Was wünschen Sie sich für die Zukunft?
Hamann: Vor jedem unserer bisher neun Treffen haben sich die Organisator*innen gefragt, ob wir weiter Themen für gemeinsame Diskussionen finden werden. Und jedes Mal formulierten die Beteiligten nach den Treffen den Wunsch, das Gespräch unbedingt fortzusetzen und neu aufgeworfene Fragen zu behandeln.
Chronik der DRBD-Treffen
- 2009: Walentinowka bei Moskau
- 2010: Berlin
- 2012: Perm
- 2013: Leipzig
- 2014: Saratow
- 2016: Dresden
- 2018: Kaliningrad
- 2019: Berlin
- 2021: Petrosawodsk (virtuell)
Die russischen Kolleg*innen wollen beispielsweise auf dem nächsten Treffen über die Rückeroberungen der von deutschen Truppen geraubten Bibliotheken und ihre Verteilung in der Sowjetunion berichten. Das ist sehr spannend, weil diese Bücher nicht immer in die Einrichtungen zurückkamen, aus denen sie geraubt worden waren.

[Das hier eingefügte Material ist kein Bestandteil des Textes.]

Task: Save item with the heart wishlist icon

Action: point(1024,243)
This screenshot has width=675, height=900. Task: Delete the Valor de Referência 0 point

Der Dialog lebt vor allem auch von den persönlichen Begegnungen und daher erhoffe ich mir ein baldiges Ende der Pandemie. Denn nur dadurch werden wir die Kolleg*innen in Russland wieder treffen und den Austausch beleben können.
Ich wünsche mir außerdem die Möglichkeit, auf einer gemeinsamen Website zum Bibliotheksdialog die Kolleg*innen in Deutschland und Russland und die Öffentlichkeit besser über die erreichten Ergebnisse informieren zu können. Bisher konnte das aus Kapazitätsgründen noch nicht verwirklicht werden.